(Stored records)
-*-*-
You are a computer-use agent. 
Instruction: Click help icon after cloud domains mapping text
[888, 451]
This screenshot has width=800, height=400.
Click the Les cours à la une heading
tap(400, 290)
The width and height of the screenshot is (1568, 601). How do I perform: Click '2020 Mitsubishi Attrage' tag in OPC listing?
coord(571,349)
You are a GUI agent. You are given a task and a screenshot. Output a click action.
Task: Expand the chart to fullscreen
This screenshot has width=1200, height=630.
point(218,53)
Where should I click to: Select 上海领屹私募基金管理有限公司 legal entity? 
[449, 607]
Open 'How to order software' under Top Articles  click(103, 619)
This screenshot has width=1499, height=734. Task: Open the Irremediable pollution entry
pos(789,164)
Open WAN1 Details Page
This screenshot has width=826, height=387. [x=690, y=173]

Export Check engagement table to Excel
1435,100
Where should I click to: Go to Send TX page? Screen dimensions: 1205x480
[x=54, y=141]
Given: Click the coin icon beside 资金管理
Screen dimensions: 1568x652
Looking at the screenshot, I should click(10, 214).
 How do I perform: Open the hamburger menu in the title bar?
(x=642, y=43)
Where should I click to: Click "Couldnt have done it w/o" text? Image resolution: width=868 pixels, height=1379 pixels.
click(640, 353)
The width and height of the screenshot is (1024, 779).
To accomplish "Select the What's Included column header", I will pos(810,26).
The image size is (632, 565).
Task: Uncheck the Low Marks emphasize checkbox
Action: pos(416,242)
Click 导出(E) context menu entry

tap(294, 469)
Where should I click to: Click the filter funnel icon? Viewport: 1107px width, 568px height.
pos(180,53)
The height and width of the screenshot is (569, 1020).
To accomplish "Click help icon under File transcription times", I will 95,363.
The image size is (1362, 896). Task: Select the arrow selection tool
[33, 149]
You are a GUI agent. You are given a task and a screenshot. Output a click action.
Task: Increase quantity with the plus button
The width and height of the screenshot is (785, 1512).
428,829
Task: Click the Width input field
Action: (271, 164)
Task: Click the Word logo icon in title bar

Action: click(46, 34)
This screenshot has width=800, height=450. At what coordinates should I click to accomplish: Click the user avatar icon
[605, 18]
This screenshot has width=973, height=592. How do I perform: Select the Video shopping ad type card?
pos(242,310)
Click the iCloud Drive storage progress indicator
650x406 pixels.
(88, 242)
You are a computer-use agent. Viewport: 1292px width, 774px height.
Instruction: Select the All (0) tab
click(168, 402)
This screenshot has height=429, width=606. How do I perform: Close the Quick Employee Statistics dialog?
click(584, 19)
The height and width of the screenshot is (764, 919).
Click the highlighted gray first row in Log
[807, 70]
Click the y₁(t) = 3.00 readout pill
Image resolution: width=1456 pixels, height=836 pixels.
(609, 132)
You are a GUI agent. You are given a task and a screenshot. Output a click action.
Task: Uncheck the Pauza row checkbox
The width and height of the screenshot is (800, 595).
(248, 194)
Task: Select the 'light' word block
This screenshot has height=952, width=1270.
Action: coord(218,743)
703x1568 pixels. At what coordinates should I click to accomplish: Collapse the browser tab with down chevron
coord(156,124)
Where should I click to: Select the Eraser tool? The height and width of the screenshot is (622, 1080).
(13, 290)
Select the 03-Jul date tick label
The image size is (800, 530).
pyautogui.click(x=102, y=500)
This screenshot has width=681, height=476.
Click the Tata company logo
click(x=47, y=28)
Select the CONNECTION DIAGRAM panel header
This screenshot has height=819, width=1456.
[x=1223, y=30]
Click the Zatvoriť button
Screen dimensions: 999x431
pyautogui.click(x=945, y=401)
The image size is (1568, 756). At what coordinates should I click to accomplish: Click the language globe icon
-*-*-
# What you will do
The count of lines in the records above holding the word "computer" should be reported as a number, with nothing added.

# Answer for the task
2